Ausgangstext
:::::

Richard Henkes versah seinen zweimonatigen Dienst an den Schwerstkranken in der Hoffnung, dass er diese bedrohliche Situation überleben und das Lager wieder unversehrt verlassen wird. Er lebte in dieser Zeit vollständig abgeschlossen und isoliert von den anderen inhaftierten Priestern in Quarantäne mit den Typhuskranken. Seine von der Hingabe an die Menschen geprägte Spiritualität und sein unerschütterliches Gottvertrauen ließen ihn seine Krankenpflege als Gottesdienst und als Konsequenz seiner Berufung zum Priester bis zuletzt begreifen.
75 Jahre später riskieren viele Ärzte und Ärztinnen, Krankenpflegerinnen und Krankenpfleger, Seelsorger und Seelsorgerinnen in Kliniken, Seniorenheimen und Arztpraxen in aller Welt ihr Leben bei der Pflege und in der Begleitung von an Corona infizierten Menschen.
Medienberichten zufolge sind allein in Italien inzwischen rund 120 Ärzte/innen und 30 Krankenpfleger/innen am Covid-19 Virus verstorben. Einige der verstorbenen Ärzte/innen hatten sich schon im Ruhestand befunden und waren dem Aufruf gefolgt, in der Corona-Krise wieder aktiv zu werden. Auch etwa 100 Priester starben bis heute in Italien an den Folgen des heimtückischen Virus. Viele von ihnen gingen bis zuletzt ihrem Dienst nach und folgten der Bitte des Papstes, den Sterbenden beizustehen und ihnen die Kommunion zu bringen.
Hohe Aufmerksamkeit erfuhr die Nachricht, dass ein an Covid-19 erkrankter 72-jähriger Priester starb, nachdem er sein Beatmungsgerät aus Nächstenliebe einem Jüngeren überlassen hatte. Unter dem Eindruck der globalen Pandemie und in ihrer Folge ungezählter solidarischer Hilfsaktionen erkennen wir, dass Heiligkeit viele Gesichter besitzen kann und viele Menschen zur Heiligkeit berufen sind.
Vielleicht leuchtet in der demütigen, stillen und hingebungsvollen Pflege der Typhusinfizierten durch Pater Henkes eine universale Wahrheit auf, die wir besonders heute im Umgang mit der globalen Pandemie neu begreifen: Wahre Heiligkeit wirkt im Verborgenen, sie prahlt nicht mit ihren Verdiensten, sondern sie dient dem Nächsten in seiner existentiellen Not, sie steht ihm bei, auch wenn ihr Tun vergeblich zu sein scheint, sie fragt nicht nach Konfession oder Religion, sie überschreitet Grenzen des Durchschnittlichen und durchkreuzt die Logik des Nützlichen.

:::::

Arbeitsmaterial
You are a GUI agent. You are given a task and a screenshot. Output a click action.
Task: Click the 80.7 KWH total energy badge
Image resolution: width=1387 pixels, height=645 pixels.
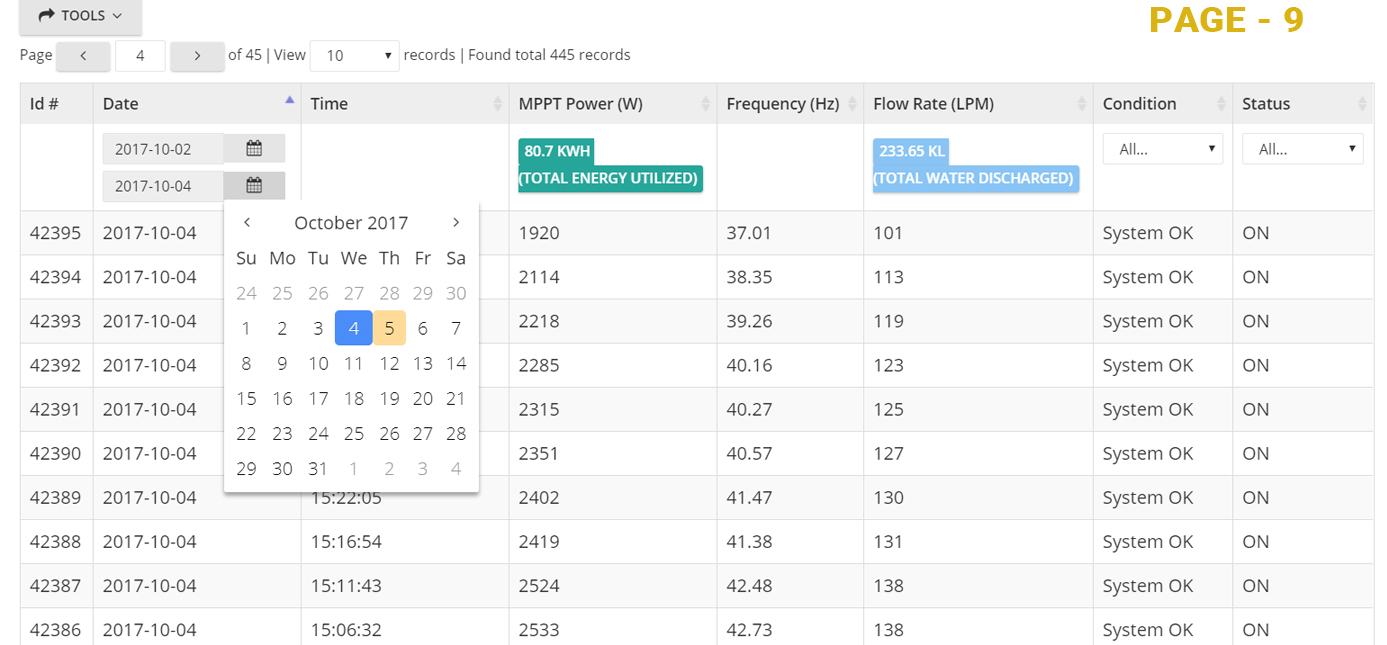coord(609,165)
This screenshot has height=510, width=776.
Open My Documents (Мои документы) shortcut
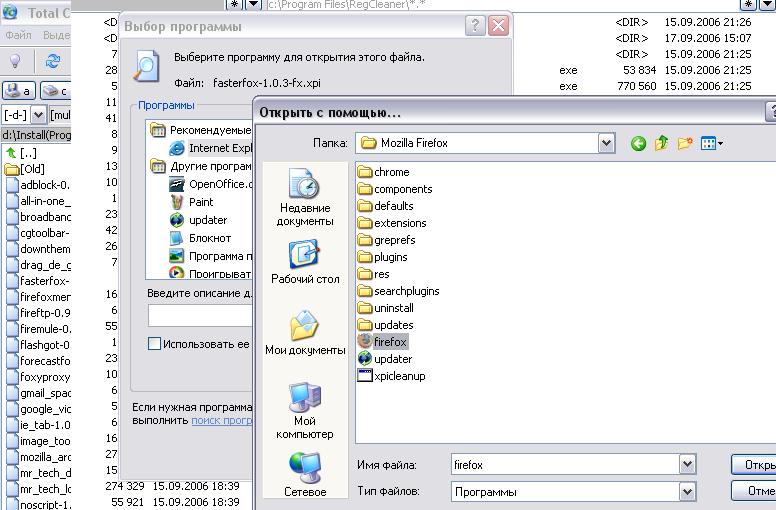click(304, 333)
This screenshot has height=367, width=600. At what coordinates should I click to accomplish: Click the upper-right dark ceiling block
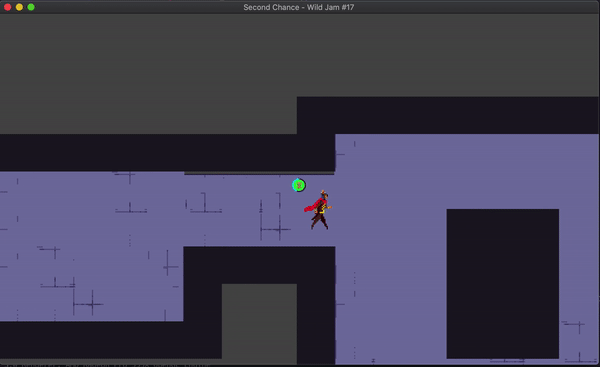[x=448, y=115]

:::::

Arbeitsauftrag
- A) Wie lange versah Richard Henkes laut Ausgangstext seinen Dienst an den Schwerstkranken?
- B) Nennen Sie alle Einrichtungen, in denen laut Ausgangstext Menschen bei der Pflege und Begleitung von Corona-Infizierten ihr Leben riskieren.
- C) Schreiben Sie den Ausgangstext über Pater Henkes und die Corona-Pandemie im Anschluss an seinen letzten Satz weiter.
Die Einträge werden hier nicht benötigt.

Ergebnisse
- A) Zwei Monate.

- B) Kliniken, Seniorenheime, Arztpraxen

- C)
Wir sind gerade teilnehmende Beobachter und zugleich Zeugen einer auf vielfältige Weise zu erlebenden „Heiligkeit von nebenan“ (Papst Franziskus), die von kleinen Gesten der Solidarität bis hin zum aufopferungsvollen Dienst in den Intensivstationen reichen kann. Nicht jeder muss gleich in seinem Einsatz sein Leben hingeben, aber wie viele von uns gehen über ihr bislang vorstellbares Limit? Wir sind Zeugen einer nach wie vor zur Solidarität und Menschlichkeit in einem ungeahnten Ausmaß fähigen Gesellschaft, die ihre Alten nicht einfach sterben lässt. Jedes Leben zählt. Vielleicht ist gerade der Arzt aus Wuhan, der die Welt vor der tödlichen Wahrheit über das Virus warnen wollte, dessen Erkenntnisse aber von den chinesischen Behörden viel zu lange vertuscht wurden und der dann selbst an Covid-19 starb, ein chinesischer Richard Henkes unserer Tage: „Und wenn die Wahrheit mich vernichtet ...“
Diese zur Zeit weltweit erfahrbare horizontale Heiligkeit zeigt uns dabei zugleich ein Hoffnungsund Zukunftsbild von Kirche: eine Kirche, die mit viel Fantasie und auf ungewöhnlichen Wegen an die Ränder und die Grenzen der menschlichen Existenz geht und dabei den Weg in die Tiefe ihrer Berufung findet, die im Wort „Barmherzigkeit“ ihren Ausdruck gefunden hat. In nur wenigen Wochen hat sich die Welt in ein Feldlazarett gewandelt, und es wird für jedermann deutlich, worin die viel beschworene „Systemrelevanz“ der Kirche besteht: Kirche ist für die Menschen da oder, um mit Johannes Paul II. zu sprechen: „Der Mensch ist der erste Weg der Kirche“ (Enzyklika Redemptor Hominis).